[Stored entries]
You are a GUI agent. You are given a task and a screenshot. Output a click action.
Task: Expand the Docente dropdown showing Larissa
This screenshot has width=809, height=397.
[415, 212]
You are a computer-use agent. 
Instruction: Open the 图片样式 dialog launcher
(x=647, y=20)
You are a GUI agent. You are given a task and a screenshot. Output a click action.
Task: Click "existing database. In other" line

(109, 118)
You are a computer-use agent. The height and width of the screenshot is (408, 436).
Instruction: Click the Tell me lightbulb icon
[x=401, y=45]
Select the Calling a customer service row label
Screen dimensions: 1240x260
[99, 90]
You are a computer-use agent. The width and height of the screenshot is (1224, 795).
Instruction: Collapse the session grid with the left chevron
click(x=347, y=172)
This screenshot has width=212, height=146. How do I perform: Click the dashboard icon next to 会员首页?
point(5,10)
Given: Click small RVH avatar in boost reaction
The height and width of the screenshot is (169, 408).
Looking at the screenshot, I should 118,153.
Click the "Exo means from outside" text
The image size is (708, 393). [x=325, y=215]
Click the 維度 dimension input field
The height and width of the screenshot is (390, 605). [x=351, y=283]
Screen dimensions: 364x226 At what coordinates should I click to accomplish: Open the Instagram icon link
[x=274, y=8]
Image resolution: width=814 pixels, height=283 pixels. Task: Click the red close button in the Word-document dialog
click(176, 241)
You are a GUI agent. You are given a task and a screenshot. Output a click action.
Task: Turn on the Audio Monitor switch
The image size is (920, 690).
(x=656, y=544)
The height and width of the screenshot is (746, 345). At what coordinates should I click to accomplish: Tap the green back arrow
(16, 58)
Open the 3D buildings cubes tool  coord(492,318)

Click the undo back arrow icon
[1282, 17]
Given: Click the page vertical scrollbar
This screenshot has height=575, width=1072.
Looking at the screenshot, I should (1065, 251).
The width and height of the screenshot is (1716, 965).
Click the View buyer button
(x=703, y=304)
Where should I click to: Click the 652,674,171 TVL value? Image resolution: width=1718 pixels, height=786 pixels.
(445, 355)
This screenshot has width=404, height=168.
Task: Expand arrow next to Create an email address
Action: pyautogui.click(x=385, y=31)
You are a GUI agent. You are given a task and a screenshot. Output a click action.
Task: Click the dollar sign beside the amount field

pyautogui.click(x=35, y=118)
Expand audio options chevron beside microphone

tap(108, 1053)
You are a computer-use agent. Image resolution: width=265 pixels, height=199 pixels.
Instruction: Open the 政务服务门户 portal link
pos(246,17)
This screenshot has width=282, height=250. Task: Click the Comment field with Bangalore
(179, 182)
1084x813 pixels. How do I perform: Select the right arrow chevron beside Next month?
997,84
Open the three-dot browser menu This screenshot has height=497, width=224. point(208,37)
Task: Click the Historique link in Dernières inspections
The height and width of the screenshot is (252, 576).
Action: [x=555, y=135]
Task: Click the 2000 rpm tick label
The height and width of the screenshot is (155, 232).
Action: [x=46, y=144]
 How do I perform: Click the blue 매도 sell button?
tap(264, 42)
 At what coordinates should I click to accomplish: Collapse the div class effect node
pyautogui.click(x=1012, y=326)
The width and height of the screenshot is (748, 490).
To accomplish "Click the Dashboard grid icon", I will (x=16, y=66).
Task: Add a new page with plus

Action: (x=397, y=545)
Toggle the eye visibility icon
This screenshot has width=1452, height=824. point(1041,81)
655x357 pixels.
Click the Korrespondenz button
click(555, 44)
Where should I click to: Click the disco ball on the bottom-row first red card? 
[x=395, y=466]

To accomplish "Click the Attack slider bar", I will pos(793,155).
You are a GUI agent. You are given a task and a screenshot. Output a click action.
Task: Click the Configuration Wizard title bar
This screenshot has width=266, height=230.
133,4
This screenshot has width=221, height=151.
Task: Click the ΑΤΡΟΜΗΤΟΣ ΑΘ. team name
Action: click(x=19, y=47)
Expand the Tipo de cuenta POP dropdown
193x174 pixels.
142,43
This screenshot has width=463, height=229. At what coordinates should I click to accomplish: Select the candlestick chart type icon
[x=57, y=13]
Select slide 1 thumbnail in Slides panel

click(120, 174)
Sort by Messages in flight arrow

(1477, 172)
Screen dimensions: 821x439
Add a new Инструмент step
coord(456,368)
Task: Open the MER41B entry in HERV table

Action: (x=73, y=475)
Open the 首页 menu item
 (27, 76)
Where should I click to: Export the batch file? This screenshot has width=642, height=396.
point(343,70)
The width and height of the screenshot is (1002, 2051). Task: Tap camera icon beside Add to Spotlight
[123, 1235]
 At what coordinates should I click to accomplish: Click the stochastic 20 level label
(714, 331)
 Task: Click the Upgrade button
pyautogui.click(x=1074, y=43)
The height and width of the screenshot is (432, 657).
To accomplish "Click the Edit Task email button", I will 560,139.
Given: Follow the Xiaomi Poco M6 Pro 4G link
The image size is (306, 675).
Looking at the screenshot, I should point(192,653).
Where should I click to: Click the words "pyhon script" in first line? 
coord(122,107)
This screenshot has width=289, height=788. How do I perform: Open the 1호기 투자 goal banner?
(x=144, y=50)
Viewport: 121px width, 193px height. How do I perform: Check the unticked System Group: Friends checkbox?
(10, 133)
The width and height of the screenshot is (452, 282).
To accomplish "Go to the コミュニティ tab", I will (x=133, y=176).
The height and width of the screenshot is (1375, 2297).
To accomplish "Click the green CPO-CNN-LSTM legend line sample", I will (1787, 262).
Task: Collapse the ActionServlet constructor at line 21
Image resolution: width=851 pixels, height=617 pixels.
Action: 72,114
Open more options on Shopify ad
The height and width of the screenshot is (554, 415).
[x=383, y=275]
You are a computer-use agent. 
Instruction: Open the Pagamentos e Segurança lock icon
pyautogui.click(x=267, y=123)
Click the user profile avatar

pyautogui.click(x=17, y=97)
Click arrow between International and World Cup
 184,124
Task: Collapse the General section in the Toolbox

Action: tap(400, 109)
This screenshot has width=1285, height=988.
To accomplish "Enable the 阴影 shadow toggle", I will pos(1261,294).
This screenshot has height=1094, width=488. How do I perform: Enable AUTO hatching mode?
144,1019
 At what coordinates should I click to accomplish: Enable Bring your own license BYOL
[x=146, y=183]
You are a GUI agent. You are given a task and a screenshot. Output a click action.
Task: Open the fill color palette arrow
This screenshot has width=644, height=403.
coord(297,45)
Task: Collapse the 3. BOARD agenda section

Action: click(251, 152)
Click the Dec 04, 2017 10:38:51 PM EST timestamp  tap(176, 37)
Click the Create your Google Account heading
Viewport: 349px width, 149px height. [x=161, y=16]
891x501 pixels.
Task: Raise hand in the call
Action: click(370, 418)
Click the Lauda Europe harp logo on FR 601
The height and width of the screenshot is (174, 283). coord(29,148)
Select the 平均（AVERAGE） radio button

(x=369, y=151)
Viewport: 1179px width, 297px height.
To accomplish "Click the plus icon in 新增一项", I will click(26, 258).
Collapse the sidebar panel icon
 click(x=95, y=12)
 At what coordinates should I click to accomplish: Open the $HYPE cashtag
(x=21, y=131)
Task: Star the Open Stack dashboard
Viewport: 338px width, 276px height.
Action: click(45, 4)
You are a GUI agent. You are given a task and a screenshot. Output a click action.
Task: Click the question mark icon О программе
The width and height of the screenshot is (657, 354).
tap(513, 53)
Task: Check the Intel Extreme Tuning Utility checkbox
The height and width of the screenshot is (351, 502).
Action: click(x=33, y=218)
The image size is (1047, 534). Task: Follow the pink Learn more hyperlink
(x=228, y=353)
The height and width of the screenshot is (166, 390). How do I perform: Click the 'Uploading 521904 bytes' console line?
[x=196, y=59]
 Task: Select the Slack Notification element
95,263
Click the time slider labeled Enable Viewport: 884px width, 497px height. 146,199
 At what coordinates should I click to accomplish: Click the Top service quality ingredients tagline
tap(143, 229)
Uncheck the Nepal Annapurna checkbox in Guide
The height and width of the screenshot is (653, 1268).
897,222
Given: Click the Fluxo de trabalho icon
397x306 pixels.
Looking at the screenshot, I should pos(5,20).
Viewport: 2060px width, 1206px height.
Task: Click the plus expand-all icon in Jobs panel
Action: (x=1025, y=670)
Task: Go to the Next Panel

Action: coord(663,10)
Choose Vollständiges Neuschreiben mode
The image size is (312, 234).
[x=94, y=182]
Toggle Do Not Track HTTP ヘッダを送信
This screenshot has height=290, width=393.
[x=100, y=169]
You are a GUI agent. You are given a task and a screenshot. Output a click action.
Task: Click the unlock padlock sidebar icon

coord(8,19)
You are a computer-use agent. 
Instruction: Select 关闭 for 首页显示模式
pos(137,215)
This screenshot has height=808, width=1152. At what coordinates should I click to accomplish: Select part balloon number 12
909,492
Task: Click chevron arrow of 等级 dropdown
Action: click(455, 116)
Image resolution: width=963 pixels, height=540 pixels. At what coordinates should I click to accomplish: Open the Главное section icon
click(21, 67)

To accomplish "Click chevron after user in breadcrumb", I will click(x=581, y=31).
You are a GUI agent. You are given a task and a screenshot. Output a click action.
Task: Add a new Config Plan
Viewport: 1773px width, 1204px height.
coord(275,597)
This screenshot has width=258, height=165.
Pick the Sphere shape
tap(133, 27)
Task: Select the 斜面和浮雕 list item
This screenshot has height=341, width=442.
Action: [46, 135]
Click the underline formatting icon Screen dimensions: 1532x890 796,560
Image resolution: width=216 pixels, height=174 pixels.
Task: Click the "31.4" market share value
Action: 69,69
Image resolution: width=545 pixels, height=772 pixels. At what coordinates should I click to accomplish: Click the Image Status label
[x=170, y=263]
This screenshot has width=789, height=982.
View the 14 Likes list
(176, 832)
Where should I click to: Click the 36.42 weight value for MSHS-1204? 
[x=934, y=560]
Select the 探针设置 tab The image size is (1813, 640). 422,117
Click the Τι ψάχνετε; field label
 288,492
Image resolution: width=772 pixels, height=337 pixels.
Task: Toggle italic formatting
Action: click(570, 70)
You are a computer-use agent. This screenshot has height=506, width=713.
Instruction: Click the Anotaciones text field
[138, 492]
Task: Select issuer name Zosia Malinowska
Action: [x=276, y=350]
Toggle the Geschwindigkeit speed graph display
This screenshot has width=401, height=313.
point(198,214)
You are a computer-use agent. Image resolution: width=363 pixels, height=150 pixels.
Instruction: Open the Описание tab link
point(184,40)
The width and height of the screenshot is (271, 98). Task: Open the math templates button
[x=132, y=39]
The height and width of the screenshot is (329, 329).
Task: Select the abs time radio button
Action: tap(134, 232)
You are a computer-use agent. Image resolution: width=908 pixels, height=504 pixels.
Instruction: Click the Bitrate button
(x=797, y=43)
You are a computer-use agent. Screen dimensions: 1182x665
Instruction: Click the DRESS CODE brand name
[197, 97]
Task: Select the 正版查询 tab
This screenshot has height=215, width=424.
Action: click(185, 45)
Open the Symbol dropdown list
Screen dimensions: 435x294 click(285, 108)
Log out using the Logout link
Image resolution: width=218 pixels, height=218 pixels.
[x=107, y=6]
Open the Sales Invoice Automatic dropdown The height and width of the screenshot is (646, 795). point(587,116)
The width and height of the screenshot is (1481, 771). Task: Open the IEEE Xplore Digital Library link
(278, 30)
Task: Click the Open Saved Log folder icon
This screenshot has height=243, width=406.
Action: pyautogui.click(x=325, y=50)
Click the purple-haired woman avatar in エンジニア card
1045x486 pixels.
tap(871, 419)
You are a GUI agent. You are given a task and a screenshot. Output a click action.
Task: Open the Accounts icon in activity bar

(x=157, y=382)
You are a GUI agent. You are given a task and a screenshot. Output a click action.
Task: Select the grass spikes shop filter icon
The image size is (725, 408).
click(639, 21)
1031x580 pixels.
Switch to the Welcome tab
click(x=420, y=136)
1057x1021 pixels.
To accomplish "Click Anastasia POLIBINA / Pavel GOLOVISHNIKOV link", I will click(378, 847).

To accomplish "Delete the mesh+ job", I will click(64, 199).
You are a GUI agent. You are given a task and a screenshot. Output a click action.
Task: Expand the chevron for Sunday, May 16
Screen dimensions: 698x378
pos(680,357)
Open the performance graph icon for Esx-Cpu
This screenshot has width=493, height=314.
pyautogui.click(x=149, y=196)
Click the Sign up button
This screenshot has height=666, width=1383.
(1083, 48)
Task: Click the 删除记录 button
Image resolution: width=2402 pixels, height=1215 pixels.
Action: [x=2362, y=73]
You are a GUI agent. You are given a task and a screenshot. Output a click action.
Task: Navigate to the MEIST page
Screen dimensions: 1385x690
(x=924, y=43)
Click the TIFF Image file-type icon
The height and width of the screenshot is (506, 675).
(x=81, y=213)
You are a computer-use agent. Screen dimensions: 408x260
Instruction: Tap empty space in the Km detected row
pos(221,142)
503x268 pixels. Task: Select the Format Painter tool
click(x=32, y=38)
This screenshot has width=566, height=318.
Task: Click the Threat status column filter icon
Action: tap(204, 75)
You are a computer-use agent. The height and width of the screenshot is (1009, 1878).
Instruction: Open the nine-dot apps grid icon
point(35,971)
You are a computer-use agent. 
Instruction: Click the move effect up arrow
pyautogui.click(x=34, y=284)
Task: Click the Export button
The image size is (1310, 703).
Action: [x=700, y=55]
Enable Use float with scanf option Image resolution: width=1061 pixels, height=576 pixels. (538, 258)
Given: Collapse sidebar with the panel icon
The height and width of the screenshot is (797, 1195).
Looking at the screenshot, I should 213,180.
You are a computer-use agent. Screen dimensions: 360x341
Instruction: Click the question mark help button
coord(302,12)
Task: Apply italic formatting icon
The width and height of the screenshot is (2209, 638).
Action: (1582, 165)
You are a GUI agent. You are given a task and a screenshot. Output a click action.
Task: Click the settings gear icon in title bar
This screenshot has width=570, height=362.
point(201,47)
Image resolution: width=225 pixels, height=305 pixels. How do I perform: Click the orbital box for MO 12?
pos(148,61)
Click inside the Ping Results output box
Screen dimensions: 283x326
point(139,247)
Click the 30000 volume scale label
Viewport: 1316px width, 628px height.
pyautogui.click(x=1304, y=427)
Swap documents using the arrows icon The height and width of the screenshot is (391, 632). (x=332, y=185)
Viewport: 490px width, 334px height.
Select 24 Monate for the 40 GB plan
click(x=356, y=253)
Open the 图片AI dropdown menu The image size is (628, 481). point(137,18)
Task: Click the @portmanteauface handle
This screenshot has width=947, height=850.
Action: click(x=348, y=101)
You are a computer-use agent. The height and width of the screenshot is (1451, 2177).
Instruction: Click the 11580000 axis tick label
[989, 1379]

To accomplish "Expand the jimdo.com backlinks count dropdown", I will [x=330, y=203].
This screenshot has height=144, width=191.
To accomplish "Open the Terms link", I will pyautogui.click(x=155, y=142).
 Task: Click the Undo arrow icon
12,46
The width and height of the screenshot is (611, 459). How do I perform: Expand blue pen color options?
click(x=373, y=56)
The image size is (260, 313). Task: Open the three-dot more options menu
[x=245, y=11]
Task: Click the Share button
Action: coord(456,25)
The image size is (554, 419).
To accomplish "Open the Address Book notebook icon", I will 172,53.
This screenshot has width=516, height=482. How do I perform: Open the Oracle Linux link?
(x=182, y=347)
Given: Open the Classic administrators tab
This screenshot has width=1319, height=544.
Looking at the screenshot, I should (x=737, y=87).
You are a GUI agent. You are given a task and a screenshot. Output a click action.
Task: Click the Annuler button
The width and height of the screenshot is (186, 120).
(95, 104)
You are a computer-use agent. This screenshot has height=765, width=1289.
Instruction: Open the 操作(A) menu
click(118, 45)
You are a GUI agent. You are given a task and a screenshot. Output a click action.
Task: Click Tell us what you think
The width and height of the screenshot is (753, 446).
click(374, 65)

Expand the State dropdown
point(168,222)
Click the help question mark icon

**TASK GOAL**
Convert the stretch of the records above, from the line containing "Given: Click the page vertical scrollbar" through the line containing "(x=703, y=304)", into a numbered list, omitting any blank lines.

**COMPLETED EXERCISE**
1. Given: Click the page vertical scrollbar
2. This screenshot has height=575, width=1072.
3. Looking at the screenshot, I should (1065, 251).
4. The width and height of the screenshot is (1716, 965).
5. Click the View buyer button
6. (x=703, y=304)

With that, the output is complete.